Alors que s’engage à peine le débat qui conduira les Français à se prononcer sur la Constitution européenne, voilà que Nicolas Sarkozy évoque déjà un autre référendum sur l’adhésion de la Turquie. Disons-le nettement : un tel référendum n’est purement et simplement pas possible.
Rappelons tout d’abord que l’adoption de la Constitution et l’adhésion de la Turquie sont deux questions étrangères l’une à l’autre. Que les Européens ratifient ou non leur Constitution laissera entier leur choix ultérieur d’accueillir ou non la Turquie.
Cette seconde interrogation, ensuite, n’est qu’à échéance d’une dizaine d’années. D’une part, les négociations, si elles se nouent, relèveront des autorités européennes, et d’elles seules. D’autre part, il est impossible de provoquer un référendum avant leur conclusion éventuelle. Une telle consultation, en effet, ne peut porter que sur la ratification du traité d’adhésion, s’il est signé un jour, tandis que, d’ici là, notre Constitution française n’autorise pas à inviter les électeurs à exprimer un voeu, un refus ou une préférence. Elle permet seulement de les appeler à prendre, le moment venu, une décision, or celle concernant la Turquie ne se présentera sans doute au plus tôt que durant le mandat du successeur du successeur de Jacques Chirac, après 2012 !

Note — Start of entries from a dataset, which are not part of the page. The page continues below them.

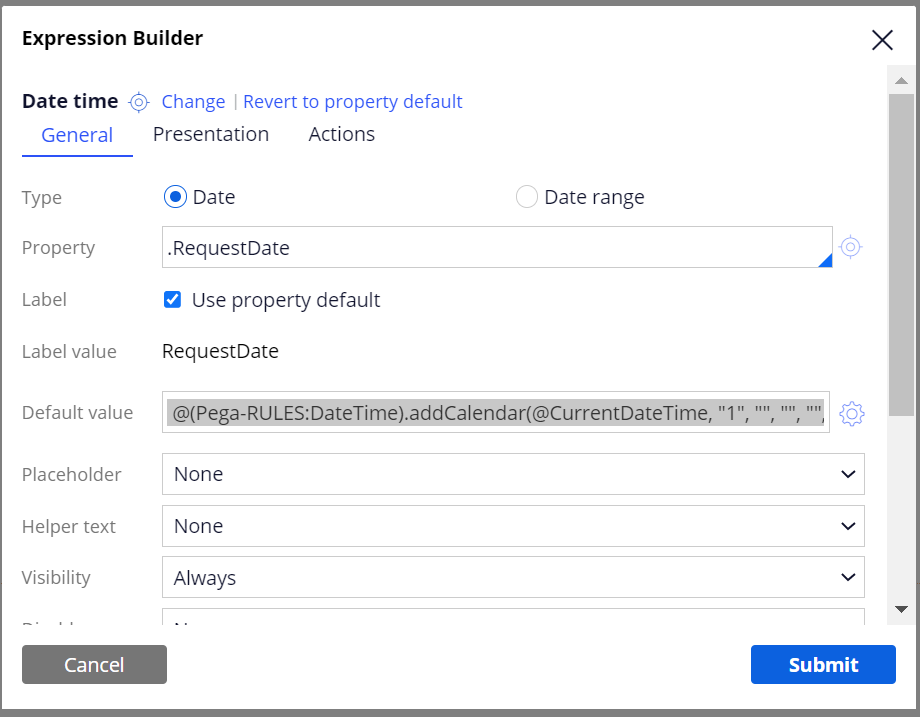Select the Date range radio button
Viewport: 920px width, 717px height.
pos(527,196)
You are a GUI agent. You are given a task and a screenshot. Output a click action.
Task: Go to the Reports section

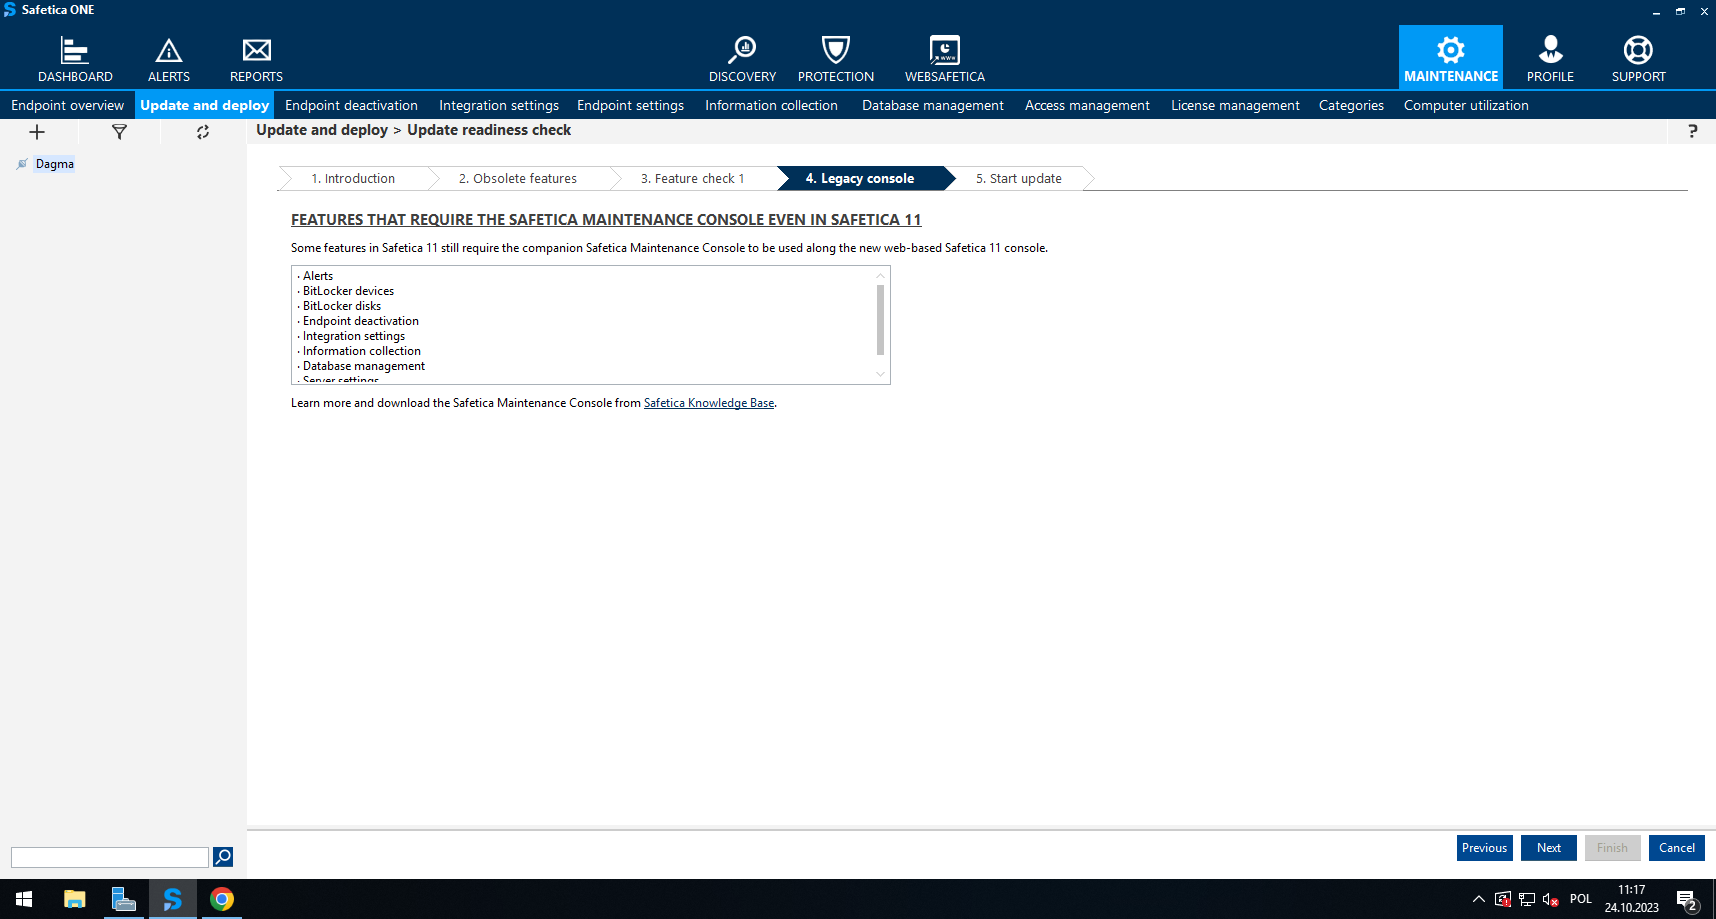coord(256,59)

Ce n’est donc pas clarifier le débat que de donner à confondre deux échéances, l’une proche et certaine, l’autre hypothétique et très lointaine.
Sur la seule question réellement posée aujourd’hui et tranchée demain, oui ou non à la Constitution européenne, toutes les opinions s’expriment, et c’est tout à fait naturel. Ce qui l’est moins est l’idée selon laquelle une force politique se trouverait en position d’arbitre du résultat. C’est le rôle un peu hâtivement attribué aux socialistes, dont le choix collectif est présenté comme devant faire pencher la balance.
Lorsque les Français ont devant eux un choix simple et clair, ils montrent depuis bien des années qu’ils l’exercent eux-mêmes, sans prêter grande attention aux recommandations des prescripteurs. Ce fut vrai pour le référendum de Maastricht, plus visible encore lors de la présidentielle de 2002, qui n’a fait que porter au paroxysme la même tendance déjà observée dans les scrutins antérieurs de même type. Ce n’est pas la queue qui agite le chien.
Dans ces conditions, le choix que feront les socialistes aura moins d’effet sur le vote des Français dans le référendum que sur la manière dont, ensuite, ces mêmes Français jugeront les socialistes.